Les nouvelles technologies, la dématérialisation, les mutualisations, etc… ne sauraient justifier une telle baisse. Dans les faits, les relations avec les assurés sociaux se dégradent par les fermetures d’accueils, les délais de versement des indemnités journalières, les délais de traitement des prestations, etc… du fait du manque de personnels et de moyens.

De même, nous ne pouvons pas ignorer les grandes difficultés de l’hôpital public, qui tous les ans, voient ses moyens diminuer et ses difficultés grandir. Les urgences hospitalières représentent le dernier lieu de recours pour les malades et les personnels par leur dévouement faisant face à la pénurie de moyens.

La CGT réclame une véritable politique nationale de santé avec les moyens humains, financiers et matériels pour répondre aux besoins de la population.

L’individu doit être appréhendé dans la globalité avec tous les déterminants de son état de santé au sens de la définition de l’OMS.

En prenant en charge les soins de réparations et d’accompagnant mais surtout en priorisant les actions de prévention.

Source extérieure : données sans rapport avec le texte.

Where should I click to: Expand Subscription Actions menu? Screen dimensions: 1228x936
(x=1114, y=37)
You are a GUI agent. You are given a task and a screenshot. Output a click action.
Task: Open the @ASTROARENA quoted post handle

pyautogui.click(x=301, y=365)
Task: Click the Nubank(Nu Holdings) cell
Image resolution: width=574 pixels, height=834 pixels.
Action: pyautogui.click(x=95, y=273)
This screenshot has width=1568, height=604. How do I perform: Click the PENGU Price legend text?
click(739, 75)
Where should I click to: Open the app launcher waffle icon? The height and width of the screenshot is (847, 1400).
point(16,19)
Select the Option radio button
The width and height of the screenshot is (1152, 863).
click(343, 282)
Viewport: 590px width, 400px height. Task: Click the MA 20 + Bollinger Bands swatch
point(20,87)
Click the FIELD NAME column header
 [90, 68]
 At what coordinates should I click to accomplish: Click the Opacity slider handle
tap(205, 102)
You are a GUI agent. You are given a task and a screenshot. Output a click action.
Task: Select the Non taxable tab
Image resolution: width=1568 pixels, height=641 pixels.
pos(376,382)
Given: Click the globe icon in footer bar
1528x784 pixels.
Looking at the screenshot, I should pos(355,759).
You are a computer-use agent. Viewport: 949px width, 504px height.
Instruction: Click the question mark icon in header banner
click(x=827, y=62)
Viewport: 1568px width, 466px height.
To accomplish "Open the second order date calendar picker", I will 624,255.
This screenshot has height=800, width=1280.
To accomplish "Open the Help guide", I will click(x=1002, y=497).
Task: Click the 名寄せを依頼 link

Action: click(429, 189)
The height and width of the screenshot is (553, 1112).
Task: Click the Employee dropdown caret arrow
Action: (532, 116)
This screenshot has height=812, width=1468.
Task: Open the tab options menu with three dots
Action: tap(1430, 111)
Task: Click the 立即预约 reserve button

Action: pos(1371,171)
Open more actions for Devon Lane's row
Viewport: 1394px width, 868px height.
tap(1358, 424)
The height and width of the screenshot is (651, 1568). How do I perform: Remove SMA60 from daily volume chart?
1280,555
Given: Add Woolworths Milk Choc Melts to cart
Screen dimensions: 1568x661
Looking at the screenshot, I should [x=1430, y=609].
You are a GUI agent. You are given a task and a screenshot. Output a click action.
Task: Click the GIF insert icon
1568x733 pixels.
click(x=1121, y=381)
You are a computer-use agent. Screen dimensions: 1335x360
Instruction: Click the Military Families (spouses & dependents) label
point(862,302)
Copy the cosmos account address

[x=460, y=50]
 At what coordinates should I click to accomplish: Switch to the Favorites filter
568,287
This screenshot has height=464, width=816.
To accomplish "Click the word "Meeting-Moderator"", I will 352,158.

Ces derniers exigent une priorité nationale en faveur de la prévention.

Aujourd’hui les assurés sociaux vivent leurs relations avec le monde médical dans un système cloisonné de par son organisation même.

En effet, que ce soit par pathologies, par classes sociales, par groupes d’appartenance, par âge, par zones géographiques, etc… notre système de santé aborde invariablement la personne sous différents angles sans assurer une prise en charge complète, cohérente et coordonnée.

Notre système de santé avec le choix de cette organisation par secteur d’activité cloisonné entre différents mondes, tel que la médecine du travail, la médecine scolaire, les PMI, les

secteurs sanitaires et médicaux sociaux, la médecine de ville demande à être repensé pour enfin prendre l’individu dans sa globalité.

Notre système de santé ne peut ignorer les liens forts de la santé et du monde du travail, de la santé et de l’environnement, de la santé et des inégalités et exclusions, de la santé et de la vie au quotidien. En fait, l’individu tant comme la santé doivent être appréhendés dans leur globalité en prenant en compte les spécificités, non pas pour les opposer, mais bien pour mener des actions permettant un « mieux vivre en bonne santé ». Dans cet axe, la prévention prend toute sa dimension et représente le socle du mieux-être.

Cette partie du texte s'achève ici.